Required action: Gather and copy every line in the items below that contains the string "perform". Case counts.

Stored data:
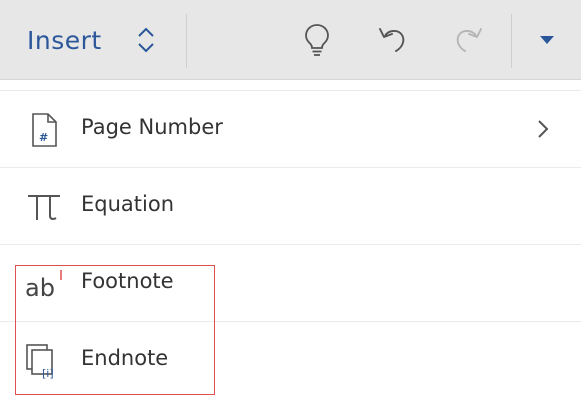  Describe the element at coordinates (544, 129) in the screenshot. I see `chevron-right-icon` at that location.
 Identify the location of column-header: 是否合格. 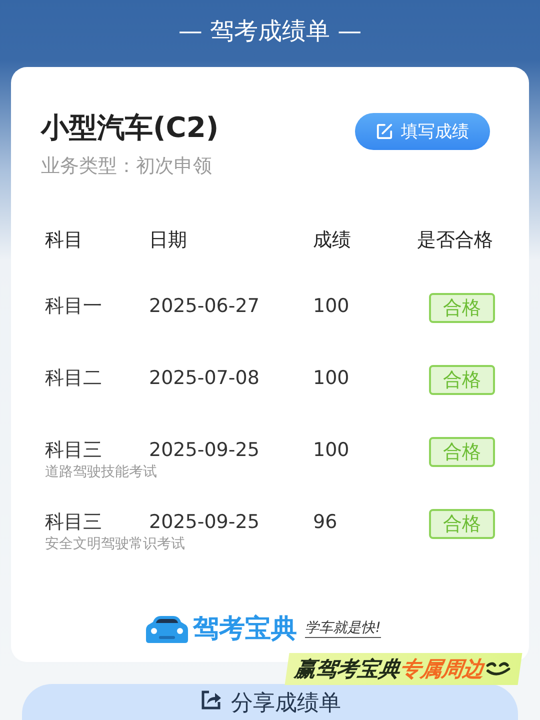
(455, 240).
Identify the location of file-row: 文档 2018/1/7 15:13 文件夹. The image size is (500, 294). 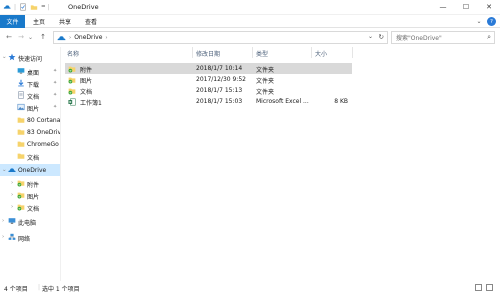
(208, 90).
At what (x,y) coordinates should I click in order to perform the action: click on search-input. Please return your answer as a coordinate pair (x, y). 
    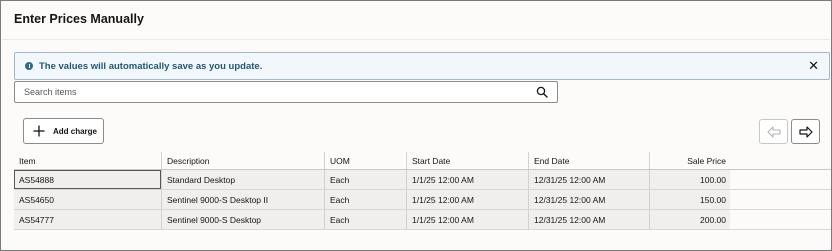
    Looking at the image, I should click on (275, 92).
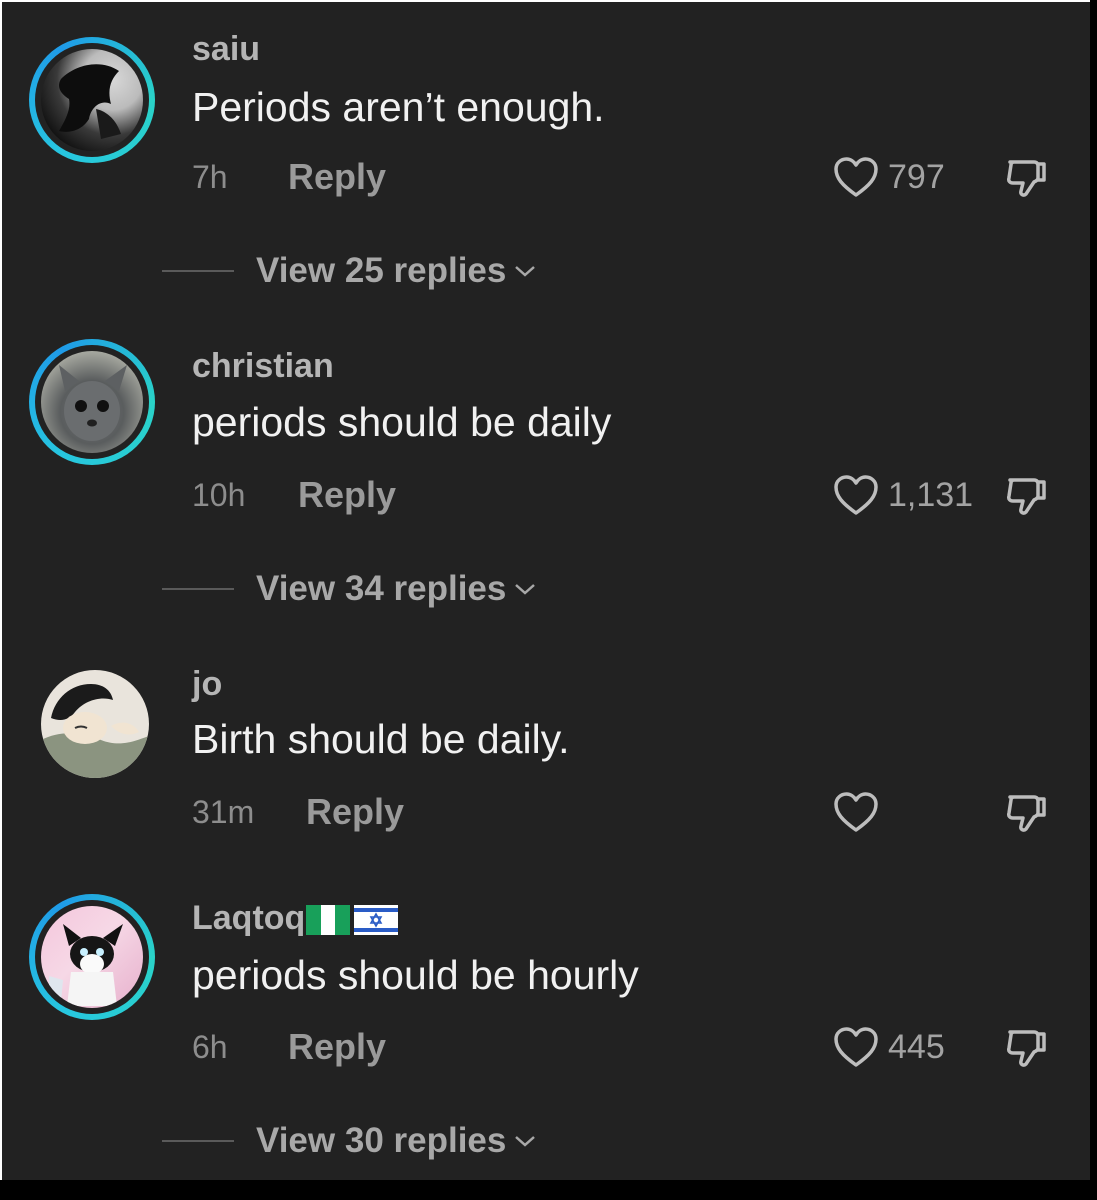 The height and width of the screenshot is (1200, 1097). I want to click on screenshot-border-right, so click(1094, 600).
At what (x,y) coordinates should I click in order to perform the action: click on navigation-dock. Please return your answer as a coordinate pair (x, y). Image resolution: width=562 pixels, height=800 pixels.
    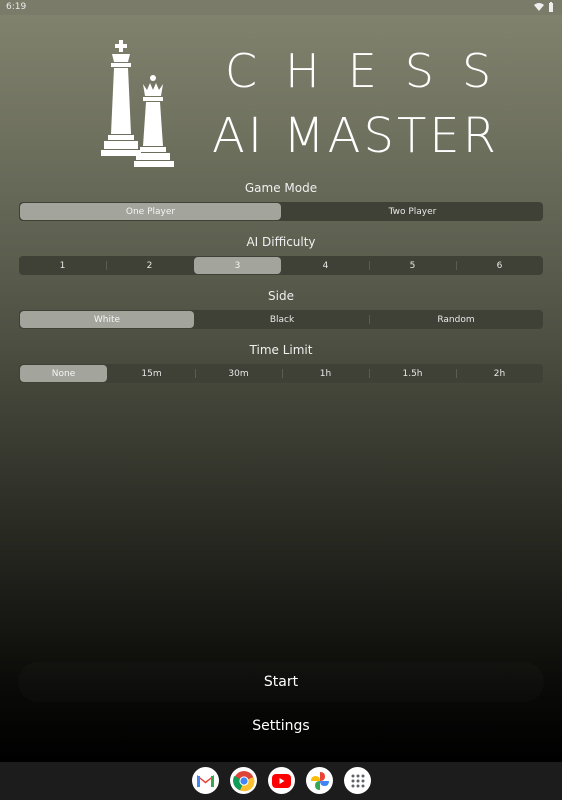
    Looking at the image, I should click on (281, 781).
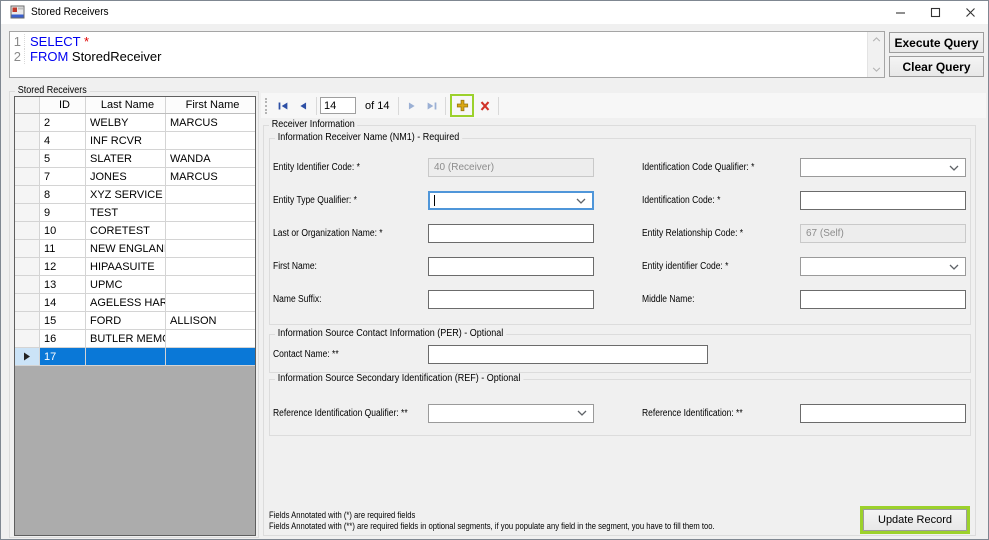 Image resolution: width=989 pixels, height=540 pixels. I want to click on maximize-button, so click(936, 12).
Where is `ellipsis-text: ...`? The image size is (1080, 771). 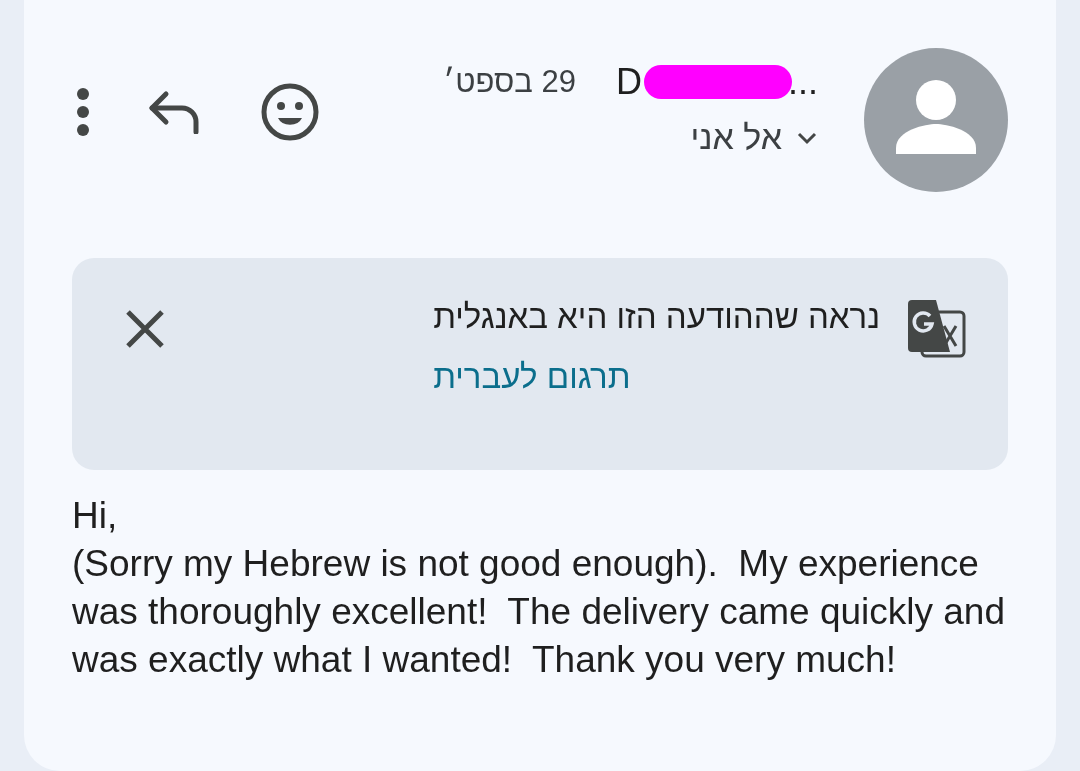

Written reply:
At what (x,y) coordinates should I click in order to perform the action: click on search-input. Please return your answer as a coordinate pair (x, y). 
At what (x,y) coordinates should I click in order to perform the action: click on navigation-dock. Please return your answer as a coordinate pair (x, y). Image resolution: width=562 pixels, height=800 pixels.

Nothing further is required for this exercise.